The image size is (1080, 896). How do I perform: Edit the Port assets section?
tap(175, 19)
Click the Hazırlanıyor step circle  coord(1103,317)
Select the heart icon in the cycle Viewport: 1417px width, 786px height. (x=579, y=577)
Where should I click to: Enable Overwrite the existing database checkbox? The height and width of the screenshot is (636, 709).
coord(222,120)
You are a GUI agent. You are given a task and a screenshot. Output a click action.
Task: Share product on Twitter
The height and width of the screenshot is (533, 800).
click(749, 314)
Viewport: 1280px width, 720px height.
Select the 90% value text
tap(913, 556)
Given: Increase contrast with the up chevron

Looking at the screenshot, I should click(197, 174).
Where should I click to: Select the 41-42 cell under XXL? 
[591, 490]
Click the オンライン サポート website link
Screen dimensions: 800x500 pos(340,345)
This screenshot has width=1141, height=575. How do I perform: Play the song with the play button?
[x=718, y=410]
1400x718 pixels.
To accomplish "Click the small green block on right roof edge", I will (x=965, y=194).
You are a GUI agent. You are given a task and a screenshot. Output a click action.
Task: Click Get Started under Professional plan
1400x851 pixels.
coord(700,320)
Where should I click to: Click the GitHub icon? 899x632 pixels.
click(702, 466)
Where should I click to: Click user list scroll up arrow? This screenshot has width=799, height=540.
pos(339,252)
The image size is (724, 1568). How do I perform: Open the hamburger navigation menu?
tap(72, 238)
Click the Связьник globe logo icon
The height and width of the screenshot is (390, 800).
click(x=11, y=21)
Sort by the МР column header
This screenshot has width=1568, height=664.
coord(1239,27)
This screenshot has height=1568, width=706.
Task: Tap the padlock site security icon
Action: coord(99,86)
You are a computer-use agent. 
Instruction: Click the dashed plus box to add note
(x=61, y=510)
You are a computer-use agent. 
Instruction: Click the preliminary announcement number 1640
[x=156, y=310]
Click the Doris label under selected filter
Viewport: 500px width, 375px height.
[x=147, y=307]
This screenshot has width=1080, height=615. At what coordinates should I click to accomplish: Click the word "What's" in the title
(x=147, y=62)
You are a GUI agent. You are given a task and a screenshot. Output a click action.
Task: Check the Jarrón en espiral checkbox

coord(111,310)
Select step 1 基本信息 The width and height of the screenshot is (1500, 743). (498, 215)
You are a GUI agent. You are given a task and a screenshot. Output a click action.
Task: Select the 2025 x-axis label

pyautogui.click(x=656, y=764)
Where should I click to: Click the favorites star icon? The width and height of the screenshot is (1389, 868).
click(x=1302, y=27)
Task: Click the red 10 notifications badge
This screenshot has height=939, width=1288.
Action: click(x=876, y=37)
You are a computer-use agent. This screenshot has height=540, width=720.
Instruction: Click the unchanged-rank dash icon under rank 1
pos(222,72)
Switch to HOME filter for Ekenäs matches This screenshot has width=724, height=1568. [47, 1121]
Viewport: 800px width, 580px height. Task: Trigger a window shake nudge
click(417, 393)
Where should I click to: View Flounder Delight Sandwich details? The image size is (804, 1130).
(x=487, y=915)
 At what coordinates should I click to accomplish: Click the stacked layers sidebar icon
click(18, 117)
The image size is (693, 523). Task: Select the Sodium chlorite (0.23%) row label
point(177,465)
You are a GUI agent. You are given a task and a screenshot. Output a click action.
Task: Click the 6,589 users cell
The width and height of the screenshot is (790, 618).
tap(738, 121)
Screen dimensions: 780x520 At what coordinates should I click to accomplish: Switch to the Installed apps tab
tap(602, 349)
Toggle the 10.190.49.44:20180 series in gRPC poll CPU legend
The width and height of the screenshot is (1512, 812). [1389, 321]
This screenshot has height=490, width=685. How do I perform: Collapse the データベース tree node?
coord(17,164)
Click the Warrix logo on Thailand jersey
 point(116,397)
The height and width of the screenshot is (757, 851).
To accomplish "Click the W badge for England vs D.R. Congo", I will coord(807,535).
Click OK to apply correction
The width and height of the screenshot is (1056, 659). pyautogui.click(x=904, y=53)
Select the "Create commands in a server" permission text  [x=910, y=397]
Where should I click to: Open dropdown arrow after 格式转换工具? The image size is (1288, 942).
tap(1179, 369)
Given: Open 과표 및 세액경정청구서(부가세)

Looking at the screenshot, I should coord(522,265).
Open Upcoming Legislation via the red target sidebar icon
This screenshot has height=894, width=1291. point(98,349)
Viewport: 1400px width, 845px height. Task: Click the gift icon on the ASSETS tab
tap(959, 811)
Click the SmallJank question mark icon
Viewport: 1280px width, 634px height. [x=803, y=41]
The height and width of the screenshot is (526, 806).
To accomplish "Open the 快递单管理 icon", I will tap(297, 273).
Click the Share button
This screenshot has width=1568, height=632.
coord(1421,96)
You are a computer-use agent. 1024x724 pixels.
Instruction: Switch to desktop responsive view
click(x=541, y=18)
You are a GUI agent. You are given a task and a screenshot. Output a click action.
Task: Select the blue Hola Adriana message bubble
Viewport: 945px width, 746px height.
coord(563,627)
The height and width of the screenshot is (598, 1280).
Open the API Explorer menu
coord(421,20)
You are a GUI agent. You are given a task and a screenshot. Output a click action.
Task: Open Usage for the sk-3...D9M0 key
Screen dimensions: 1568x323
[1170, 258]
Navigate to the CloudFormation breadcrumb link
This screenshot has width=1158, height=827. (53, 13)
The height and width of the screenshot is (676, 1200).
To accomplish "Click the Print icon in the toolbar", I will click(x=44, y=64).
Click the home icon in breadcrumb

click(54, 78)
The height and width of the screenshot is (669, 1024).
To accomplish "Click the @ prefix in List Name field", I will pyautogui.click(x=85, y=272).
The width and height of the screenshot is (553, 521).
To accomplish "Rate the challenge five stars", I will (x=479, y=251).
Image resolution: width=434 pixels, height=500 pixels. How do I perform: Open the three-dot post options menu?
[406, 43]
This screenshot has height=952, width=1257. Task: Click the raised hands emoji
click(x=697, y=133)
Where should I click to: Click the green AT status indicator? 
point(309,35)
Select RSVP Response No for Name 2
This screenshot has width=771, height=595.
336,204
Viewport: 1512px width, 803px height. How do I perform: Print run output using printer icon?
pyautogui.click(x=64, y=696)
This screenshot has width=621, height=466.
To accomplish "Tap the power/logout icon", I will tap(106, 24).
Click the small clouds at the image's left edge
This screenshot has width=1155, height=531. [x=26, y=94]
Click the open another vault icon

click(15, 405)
________
What this task involves: Of the records above, copy each line that includes "Name".

Result for this exercise:
To accomplish "Click the @ prefix in List Name field", I will pyautogui.click(x=85, y=272).
Select RSVP Response No for Name 2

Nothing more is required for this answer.